Pero la democracia, señores legisladores, no es sólo una cuestión de procedimientos sino también una cuestión de resultados, y los nuestros ‑tenemos que admitirlo‑ han sido calamitosos. Estamos muy lejos todavía de ser todos iguales ante la ley.

Desde que me senté en esta banca escucho con enorme atención todo lo que aquí se dice. He aprendido en este Parlamento, de todos los señores legisladores, mucho más de lo que he vivido como cronista aquí y allá en el mundo.
Pero debo ser honesta. Veo con enorme perplejidad cómo seguimos amenazándonos con nuestro pasado y cómo se invalida el debate con el mutuo fracaso. He visto cómo se evocan ante el calendario las fechas trágicas y gloriosas de nuestra historia sin que podamos traerlas al presente como enseñanza.
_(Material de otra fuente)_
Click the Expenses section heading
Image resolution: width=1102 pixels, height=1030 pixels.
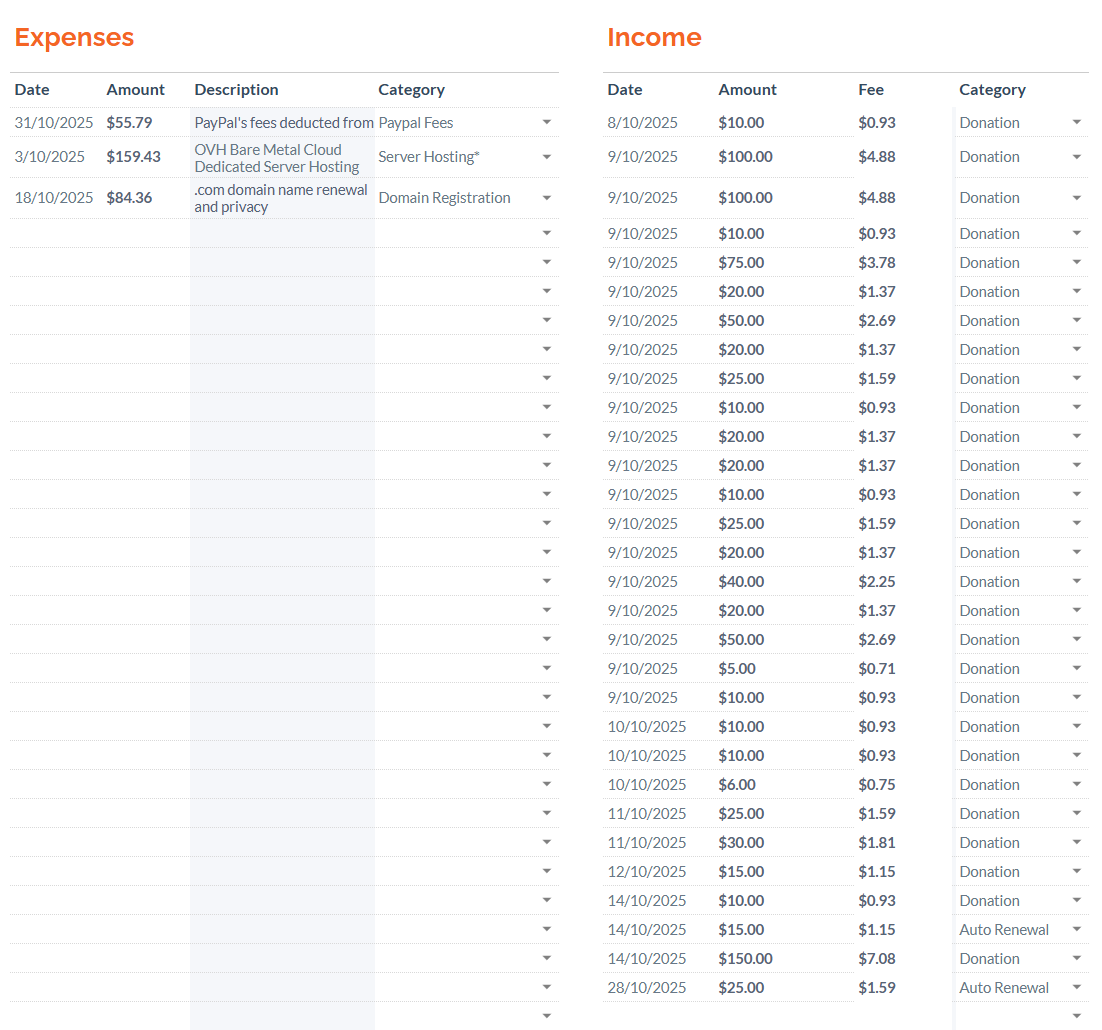[x=74, y=38]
Tengo muy fresco el recuerdo de la sesión pasada, cuando mis coterráneos evocaron fechas muy caras para Córdoba: la reforma del 18 y el golpe contra don Arturo Illia, sin que podamos distinguir en esa trágica continuidad histórica entre los jóvenes reformadores del 18, muchos de ellos convertidos en comandos civiles en los 50 y en padres de los montoneros de los 70.

He traído este ejemplo porque creo que es reciente; y la historia, que no admite fragmentación, nos involucra a todos sin culparnos porque todos tenemos responsabilidad en el fracaso. Tampoco se ha advertido en este recinto que hemos avanzado sobre ese pasado, ya que a nadie se le ocurriría hoy resolver los problemas golpeando las puertas de los cuarteles como se lo hizo ayer.

Resulta muy fácil reconocer la debacle económica y la emergencia que siempre justificó la excepcionalidad pero cuesta reconocer la debacle institucional, aquella que estuvo a la vuelta de la esquina cuando se rompió peligrosamente la relación entre la ciudadanía y quienes la representan.

Es cierto, como se dijo en el transcurso del debate, que se usó y se abusó de la delegación de facultades. Es cierto también que a lo largo de todo el proceso democrático se extorsionó a la sociedad diciéndole: “Es el caos o nosotros.” Si los abusos y chantajes no hubieran desembocado en la brutal crisis del año 2001, tal vez podríamos aceptar los argumentos de aquella justificación.

Si pudiéramos evitar la desconfianza y dejásemos de ver segundas intenciones en las conductas de los otros, bajaríamos el dramatismo del debate para reconocer que en realidad, lo que hoy está en discusión es la vieja tensión entre el pragmatismo de los que gestionan, al que las sucesivas crisis redujeron la política, y el postergado ideal democrático.

Las urgencias económicas se nos impusieron como necesidad, mientras que la calidad democrática apareció como un artículo suntuoso. Ahora, tras décadas de crisis y urgencias, me temo que ha llegado el momento de construir una normalidad democrática que nos trascienda. Parafraseando a Rousseau, podré sentirme ciudadana de un Estado libre y miembro de un poder soberano. Por débil que sea mi voz en este recinto, el derecho de emitir mi voto en nombre de tantos me impone la obligación de ilustrarme sobre ellos.

Feliz me consideraré toda vez que en este recinto pueda meditar sobre las diferentes formas de gobierno. Para quien fue víctima de la prepotencia y la ilegalidad, no existe fuera de la democracia un sistema de gobierno que garantice la libertad y la justicia. Es un ideal por el que debemos seguir peleando y que encontrará igual pasión entre quienes creen que deben tener las manos libres para garantizar esa libertad y esa justicia, y quienes creemos que lo que nos trascenderá son precisamente las instituciones.

La legitimidad de un poder político no se debe definir por la conveniencia sino por la necesidad, y temo que los argentinos, escarmentados por el pasado reciente, ya comienzan a percibir la necesidad de instaurar una auténtica cultura democrática.

Por las razones expuestas vivo mi voto, que se leerá como negativo, como un voto a favor de la democracia y no como un voto más a favor de la Constitución.

Como siempre las frases de otros recurren en nuestro auxilio, cuando venía a este recinto encontré de casualidad una frase de Carlos Pellegrini: “A una gran Presidencia le corresponde un gran Congreso”.